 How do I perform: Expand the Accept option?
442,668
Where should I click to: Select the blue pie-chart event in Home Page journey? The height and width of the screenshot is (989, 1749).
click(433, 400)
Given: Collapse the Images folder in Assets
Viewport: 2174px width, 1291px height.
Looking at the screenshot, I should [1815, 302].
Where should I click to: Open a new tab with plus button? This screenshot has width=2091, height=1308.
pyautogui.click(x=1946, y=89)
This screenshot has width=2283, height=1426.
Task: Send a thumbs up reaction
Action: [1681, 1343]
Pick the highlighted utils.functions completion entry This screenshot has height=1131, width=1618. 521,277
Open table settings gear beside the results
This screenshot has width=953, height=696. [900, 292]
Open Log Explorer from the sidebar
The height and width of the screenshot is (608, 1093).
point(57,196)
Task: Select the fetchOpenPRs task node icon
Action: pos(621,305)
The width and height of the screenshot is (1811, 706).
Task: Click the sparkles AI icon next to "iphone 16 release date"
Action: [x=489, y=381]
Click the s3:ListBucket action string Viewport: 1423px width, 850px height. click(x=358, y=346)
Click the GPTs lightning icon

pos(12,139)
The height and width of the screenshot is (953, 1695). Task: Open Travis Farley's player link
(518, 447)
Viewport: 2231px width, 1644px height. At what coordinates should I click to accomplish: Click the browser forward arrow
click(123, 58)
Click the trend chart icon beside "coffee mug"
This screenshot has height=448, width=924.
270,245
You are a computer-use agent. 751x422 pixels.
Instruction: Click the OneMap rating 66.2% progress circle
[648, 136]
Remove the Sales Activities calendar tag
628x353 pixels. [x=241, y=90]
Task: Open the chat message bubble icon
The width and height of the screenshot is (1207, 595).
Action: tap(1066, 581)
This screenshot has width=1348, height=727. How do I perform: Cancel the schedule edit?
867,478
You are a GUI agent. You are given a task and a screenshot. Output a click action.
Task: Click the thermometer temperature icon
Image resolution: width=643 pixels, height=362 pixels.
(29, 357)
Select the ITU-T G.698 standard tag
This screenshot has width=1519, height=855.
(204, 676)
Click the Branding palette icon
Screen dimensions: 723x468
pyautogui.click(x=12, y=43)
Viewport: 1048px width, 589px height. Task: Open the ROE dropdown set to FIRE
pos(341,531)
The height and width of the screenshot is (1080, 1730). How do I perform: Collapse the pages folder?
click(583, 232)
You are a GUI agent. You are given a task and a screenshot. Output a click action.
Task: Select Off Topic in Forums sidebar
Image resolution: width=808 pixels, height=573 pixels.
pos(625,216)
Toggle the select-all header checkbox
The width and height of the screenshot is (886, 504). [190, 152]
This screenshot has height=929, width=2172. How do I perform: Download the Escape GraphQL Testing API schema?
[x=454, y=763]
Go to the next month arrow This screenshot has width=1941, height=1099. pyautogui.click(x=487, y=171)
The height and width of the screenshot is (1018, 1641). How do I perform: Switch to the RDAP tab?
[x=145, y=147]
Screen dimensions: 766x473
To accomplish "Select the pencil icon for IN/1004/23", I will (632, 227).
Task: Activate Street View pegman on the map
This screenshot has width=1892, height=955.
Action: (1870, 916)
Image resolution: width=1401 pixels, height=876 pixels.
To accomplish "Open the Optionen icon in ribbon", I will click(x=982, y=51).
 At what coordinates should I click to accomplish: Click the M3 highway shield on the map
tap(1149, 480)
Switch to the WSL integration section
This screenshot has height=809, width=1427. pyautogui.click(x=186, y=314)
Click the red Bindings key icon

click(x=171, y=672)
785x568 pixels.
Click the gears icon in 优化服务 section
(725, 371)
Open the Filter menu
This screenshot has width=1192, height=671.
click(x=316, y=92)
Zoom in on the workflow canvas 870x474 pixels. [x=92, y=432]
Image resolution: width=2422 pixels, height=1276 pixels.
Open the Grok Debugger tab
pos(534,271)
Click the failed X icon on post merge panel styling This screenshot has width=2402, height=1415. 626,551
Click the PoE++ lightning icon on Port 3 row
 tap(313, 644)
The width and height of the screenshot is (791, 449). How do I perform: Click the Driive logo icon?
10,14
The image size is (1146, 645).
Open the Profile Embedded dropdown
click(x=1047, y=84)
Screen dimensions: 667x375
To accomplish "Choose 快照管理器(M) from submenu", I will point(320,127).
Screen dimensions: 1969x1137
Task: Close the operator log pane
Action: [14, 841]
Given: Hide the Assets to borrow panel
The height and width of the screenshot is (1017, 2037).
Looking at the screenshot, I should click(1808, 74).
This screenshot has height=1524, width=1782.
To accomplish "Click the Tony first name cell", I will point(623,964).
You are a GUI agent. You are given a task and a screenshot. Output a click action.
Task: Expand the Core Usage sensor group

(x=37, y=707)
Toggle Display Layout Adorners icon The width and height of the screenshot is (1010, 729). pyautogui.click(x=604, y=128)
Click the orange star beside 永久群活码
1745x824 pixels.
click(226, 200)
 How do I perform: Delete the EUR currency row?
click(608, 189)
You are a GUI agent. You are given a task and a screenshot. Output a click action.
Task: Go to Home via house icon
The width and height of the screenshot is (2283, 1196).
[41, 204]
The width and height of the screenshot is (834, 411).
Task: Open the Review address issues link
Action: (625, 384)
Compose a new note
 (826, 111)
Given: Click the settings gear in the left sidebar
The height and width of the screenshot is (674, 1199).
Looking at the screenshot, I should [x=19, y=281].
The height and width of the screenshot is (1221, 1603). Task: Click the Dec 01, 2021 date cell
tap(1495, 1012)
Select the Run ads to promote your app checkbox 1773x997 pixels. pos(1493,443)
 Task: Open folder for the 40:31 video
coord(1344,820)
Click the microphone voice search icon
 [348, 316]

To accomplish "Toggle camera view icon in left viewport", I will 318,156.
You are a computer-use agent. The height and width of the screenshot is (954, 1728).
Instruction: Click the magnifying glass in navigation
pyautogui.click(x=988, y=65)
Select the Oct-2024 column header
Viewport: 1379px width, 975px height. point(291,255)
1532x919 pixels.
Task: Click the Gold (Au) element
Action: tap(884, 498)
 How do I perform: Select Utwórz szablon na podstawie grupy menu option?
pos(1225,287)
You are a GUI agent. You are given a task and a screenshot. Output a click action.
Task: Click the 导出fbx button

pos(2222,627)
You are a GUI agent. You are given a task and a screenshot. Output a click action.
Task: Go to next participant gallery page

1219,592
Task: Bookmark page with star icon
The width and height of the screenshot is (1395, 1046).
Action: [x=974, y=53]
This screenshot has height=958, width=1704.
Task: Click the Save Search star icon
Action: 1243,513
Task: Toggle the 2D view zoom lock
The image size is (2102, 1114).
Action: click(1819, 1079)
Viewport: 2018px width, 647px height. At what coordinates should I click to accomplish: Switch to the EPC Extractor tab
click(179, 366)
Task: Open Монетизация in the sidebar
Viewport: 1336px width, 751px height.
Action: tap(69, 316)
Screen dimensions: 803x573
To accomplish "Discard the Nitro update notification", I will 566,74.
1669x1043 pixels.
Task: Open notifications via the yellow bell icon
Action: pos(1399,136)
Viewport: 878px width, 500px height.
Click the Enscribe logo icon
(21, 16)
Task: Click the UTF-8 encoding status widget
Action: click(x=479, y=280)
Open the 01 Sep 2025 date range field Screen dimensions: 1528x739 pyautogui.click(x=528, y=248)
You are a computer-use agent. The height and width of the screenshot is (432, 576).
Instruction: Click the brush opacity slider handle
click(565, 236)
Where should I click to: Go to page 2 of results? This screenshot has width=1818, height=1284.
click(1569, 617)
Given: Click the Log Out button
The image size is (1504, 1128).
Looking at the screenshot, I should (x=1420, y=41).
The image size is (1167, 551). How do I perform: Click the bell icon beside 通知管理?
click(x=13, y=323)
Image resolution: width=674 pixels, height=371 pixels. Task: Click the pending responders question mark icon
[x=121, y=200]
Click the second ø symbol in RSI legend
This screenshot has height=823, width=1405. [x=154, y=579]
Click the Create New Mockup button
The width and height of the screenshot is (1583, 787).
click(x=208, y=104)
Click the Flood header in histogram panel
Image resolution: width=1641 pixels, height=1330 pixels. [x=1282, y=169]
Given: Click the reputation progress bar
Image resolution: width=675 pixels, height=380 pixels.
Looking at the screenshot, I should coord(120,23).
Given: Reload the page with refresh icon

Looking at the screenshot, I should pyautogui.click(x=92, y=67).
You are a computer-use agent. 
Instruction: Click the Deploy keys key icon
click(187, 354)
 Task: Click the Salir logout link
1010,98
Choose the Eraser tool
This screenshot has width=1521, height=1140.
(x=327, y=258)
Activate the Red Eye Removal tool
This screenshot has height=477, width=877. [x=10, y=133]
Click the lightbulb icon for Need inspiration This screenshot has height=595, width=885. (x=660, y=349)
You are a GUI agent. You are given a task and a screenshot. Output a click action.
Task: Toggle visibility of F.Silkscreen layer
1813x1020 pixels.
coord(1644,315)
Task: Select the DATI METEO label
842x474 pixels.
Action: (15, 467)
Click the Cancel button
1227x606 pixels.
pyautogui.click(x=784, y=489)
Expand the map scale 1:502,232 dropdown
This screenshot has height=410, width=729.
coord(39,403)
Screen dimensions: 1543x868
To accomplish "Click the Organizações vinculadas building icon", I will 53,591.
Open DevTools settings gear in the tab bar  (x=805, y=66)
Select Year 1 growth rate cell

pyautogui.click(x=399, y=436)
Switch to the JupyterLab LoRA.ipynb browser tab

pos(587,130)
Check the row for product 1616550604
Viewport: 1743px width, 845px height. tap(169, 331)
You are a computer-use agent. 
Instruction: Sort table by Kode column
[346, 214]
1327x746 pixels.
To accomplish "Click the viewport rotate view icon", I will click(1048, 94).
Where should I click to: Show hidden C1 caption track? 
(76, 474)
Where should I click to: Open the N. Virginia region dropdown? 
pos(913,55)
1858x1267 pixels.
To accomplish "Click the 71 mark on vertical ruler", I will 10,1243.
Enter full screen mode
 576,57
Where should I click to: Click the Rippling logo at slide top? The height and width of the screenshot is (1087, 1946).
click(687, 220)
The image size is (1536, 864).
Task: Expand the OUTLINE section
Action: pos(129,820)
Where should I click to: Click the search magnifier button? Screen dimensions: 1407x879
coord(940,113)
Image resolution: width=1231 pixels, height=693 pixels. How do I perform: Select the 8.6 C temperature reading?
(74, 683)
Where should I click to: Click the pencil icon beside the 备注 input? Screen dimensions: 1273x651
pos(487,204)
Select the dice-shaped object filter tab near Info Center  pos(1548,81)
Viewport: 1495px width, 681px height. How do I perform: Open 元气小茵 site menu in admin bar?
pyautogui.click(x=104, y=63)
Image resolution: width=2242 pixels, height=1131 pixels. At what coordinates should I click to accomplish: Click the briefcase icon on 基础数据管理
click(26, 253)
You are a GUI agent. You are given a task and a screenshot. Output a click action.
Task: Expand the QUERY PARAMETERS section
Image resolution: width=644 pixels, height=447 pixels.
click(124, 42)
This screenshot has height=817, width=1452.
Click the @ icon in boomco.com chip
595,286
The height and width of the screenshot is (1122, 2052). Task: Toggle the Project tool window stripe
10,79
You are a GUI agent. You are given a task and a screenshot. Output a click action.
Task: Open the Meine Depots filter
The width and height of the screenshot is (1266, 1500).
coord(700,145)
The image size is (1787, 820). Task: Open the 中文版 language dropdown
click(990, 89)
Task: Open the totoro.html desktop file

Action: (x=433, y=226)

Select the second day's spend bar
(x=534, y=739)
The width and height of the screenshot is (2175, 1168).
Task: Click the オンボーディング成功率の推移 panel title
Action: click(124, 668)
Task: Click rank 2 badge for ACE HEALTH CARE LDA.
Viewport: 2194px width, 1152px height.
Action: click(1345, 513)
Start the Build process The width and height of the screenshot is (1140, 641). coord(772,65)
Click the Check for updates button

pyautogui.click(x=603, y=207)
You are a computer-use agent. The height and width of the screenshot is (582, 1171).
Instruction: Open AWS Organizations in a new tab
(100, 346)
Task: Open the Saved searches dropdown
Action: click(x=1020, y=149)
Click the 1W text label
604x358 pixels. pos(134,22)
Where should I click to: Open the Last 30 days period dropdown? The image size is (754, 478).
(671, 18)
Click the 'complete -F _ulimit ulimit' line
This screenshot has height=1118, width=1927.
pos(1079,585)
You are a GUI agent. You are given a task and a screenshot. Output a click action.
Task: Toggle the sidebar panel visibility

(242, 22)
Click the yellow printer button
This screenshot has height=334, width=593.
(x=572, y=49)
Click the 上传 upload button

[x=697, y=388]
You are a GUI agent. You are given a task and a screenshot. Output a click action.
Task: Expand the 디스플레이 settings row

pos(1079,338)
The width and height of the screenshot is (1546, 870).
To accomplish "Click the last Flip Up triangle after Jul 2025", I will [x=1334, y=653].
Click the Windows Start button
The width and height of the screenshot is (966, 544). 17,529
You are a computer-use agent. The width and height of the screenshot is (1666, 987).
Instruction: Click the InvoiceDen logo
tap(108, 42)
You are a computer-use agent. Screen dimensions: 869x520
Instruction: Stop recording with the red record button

━━━━━━━━━━━━━━━━━━━━

* **TASK DETAILS**: Go through the entries above and report every line in which the word "Assets" appears.

* **RESULT OF THIS TASK**:
Given: Collapse the Images folder in Assets
Given: Hide the Assets to borrow panel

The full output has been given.